El Tigre.- Este lunes 30 de marzo, comienzo de la Semana Santa, el Mercado Municipal de El Tigre registra un incremento en la afluencia de compradores que buscan los ingredientes tradicionales para los platillos típicos de la temporada.
Un recorrido del equipo de El Tigrense por el área de pescadería permitió verificar la disponibilidad de una amplia variedad de especies, con precios que oscilan entre 1200 y 6500 bolívares por kilogramo.»
Para la preparación del tradicional cuajao, plato emblemático del oriente venezolano, los consumidores están priorizando la adquisición de pescado salado y especies de carne firme, o con textura más compacta como el atún.
Entre las opciones más buscadas está el dorado y la bonita, que se ubican entre los 4.000 y 5.000 bolívares, mientras que el rayado alcanza los 5.000 bolívares.
En el caso del pescado fresco, el cazón, se cotiza en 5.000 bolívares. Otras opciones como la raya y el rayado fresco se mantienen en un rango de 2.800 a 3.000 bolívares.
En el área de marisquería, los precios por kilo de pepitonas, guacuco y mejillón varían entre 3.000 y 6.000 bolívares, mientras que el camarón, calamar y vieira se mantienen en 20 dólares.
El vendedor, Alberto Jiménez, dijo que, aunque inicialmente existía incertidumbre sobre el comportamiento de las ventas debido al incremento de precios, la realidad ha sido positiva.
«Pensé que las personas no iban a adquirir tanto, sin embargo, desde el fin de semana hemos tenido afluencia de interesados en llevar sus ejemplares para los platillos de Semana Santa», señaló el comerciante.
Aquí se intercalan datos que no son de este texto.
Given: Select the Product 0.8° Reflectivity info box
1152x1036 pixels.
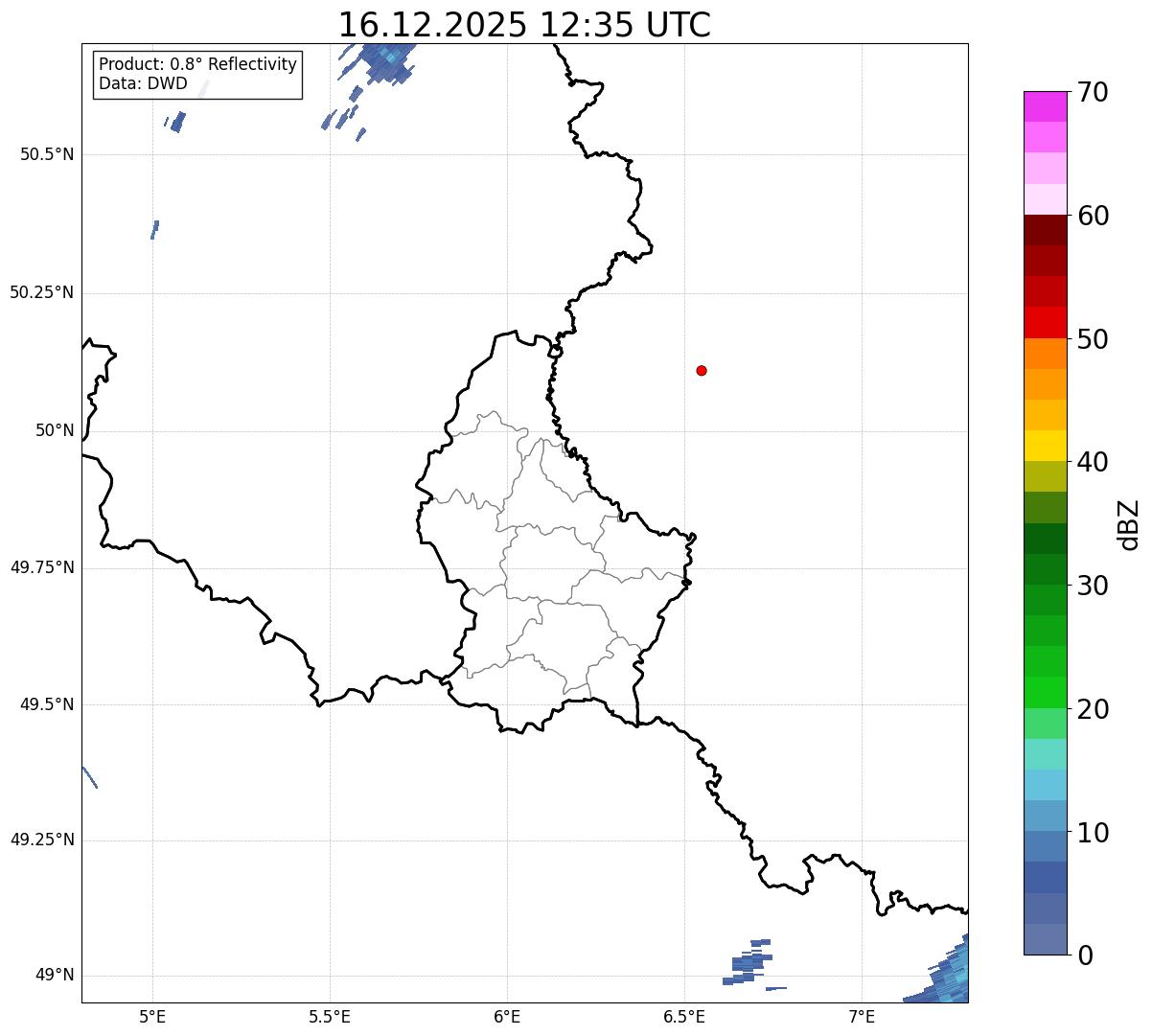Looking at the screenshot, I should (x=197, y=74).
No obstante, Jiménez destacó un cambio notable en la dinámica de compra, al señalar que el cantidad adquirida por cliente ha disminuido para adaptarse al presupuesto familiar.
«Actualmente las personas no se están llevando 3 o 4 kilos como hacían en años anteriores; buscan llevarse un kilo o kilo y medio para preparar sus comidas y abaratar costos», aseguró.
Según se observa, esta tendencia de compras fraccionadas ha permitido que la tradición del cuajao se conserve en los hogares tigrenses, en un equilibrio entre la realidad económica actual y las costumbres de la temporada.